--- Попробуйте сами ---
Пожалуйста, верните дословно часть отрывка о записных книжках Чехова от слов «В целом можно» до слов «Чехова как писателя.)».

--- Фрагмент источника ---
Вместе с тем нельзя не заметить, что постепенно эстетическое начало становится доминирующим: чем дальше пишется Первая записная книжка, тем больше в ней литературных (и философских, что для Чехова, видимо, едино) заготовок и меньше заметок бытового характера; в то же время в более ранних Второй и Третьей книжках заметки превалируют. Когда записи из Первой книжки переписываются в незаконченную Четвертую, эстетический принцип становится определяющим при отборе. В частности, «Дантов ад» уже в Первой книжке не соседствует ни с адресами, ни с упоминанием «Исхода» — он находится в окружении исключительно литературных наработок [42], часть из которых использована в различных произведениях, остальные же перешли почти без изменений в Четвертую книжку [154]. Те факты, что заметка с указанием библейской книги была занесена, как свидетельствуют комментаторы, для И.Е. Репина [см.: 329], а адреса переписаны в специально созданную Пятую (адресную) книжку, как представляется, не являются в данном случае определяющими.
В целом можно констатировать факт, что в записных книжках в конце концов сложилась система представлений, согласно которой все эскизы, неважно какого происхождения, стали ценны не сами по себе, а как элементы эстетического осмысления мира. (Ср. параллельно проходившую эволюцию Чехова как писателя.)

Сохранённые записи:
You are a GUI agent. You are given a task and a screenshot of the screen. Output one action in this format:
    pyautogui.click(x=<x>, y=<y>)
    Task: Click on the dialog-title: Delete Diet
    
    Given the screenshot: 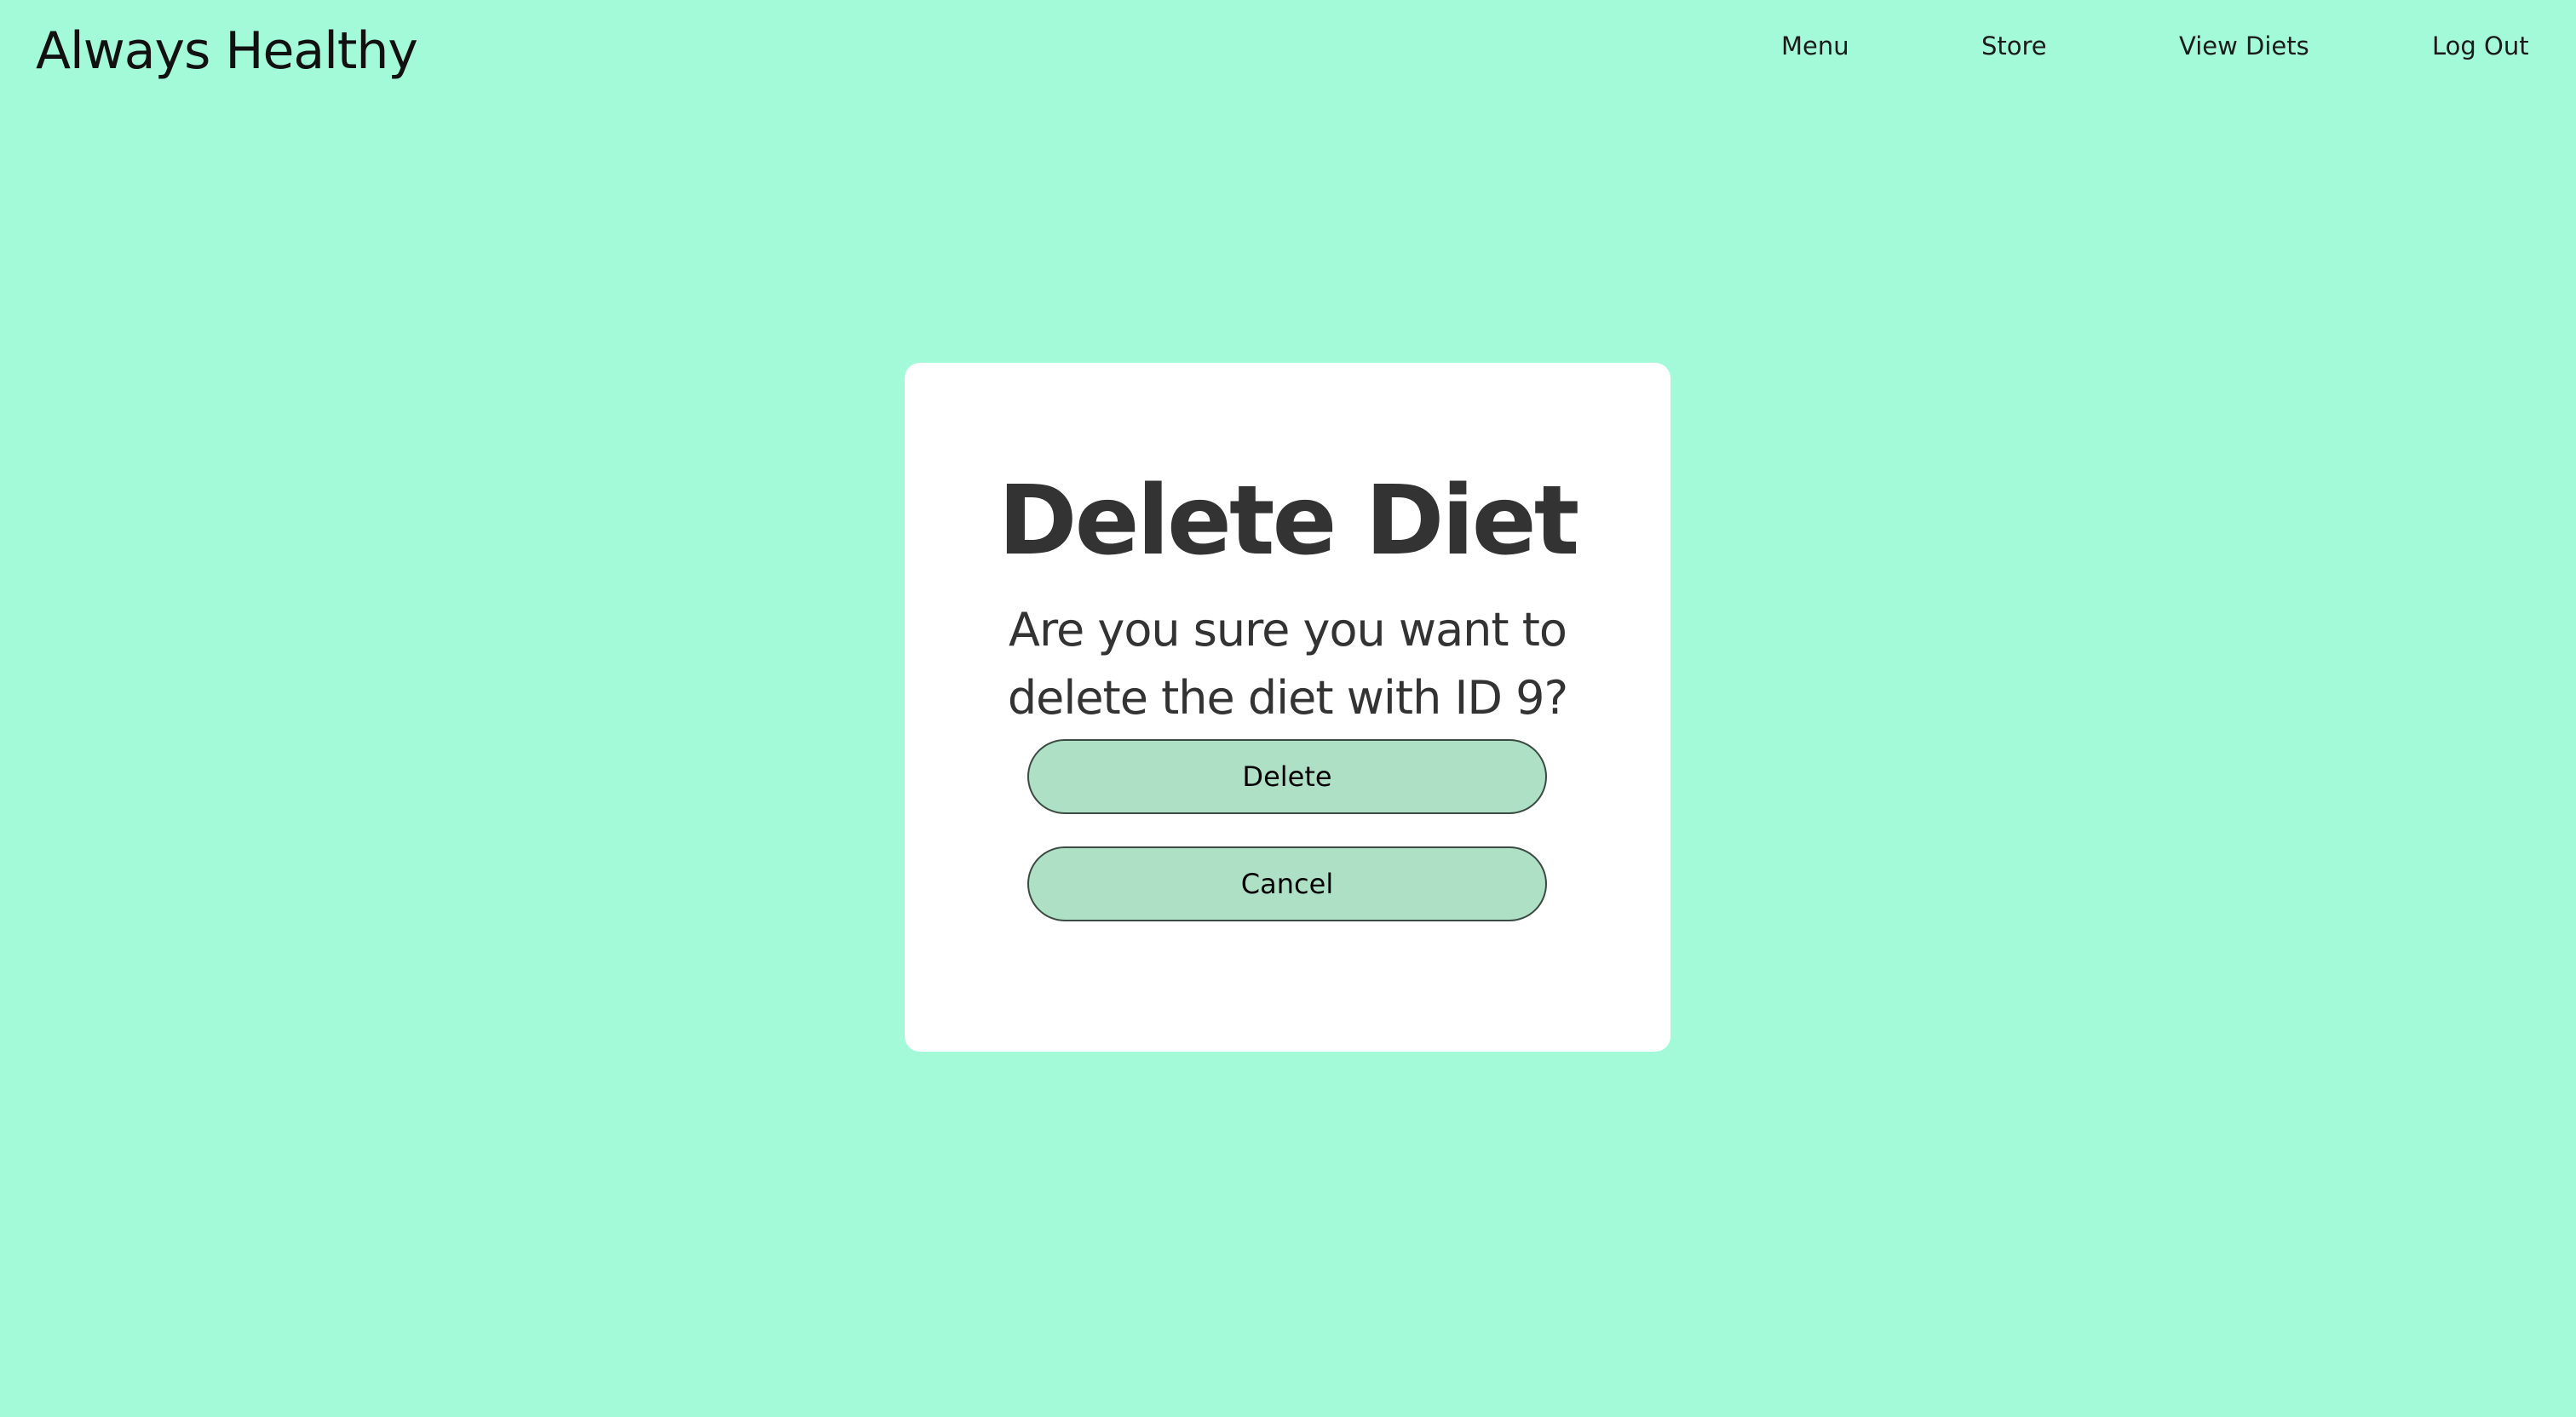 What is the action you would take?
    pyautogui.click(x=1289, y=522)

--- Ответ на задание ---
В целом можно констатировать факт, что в записных книжках в конце концов сложилась система представлений, согласно которой все эскизы, неважно какого происхождения, стали ценны не сами по себе, а как элементы эстетического осмысления мира. (Ср. параллельно проходившую эволюцию Чехова как писателя.)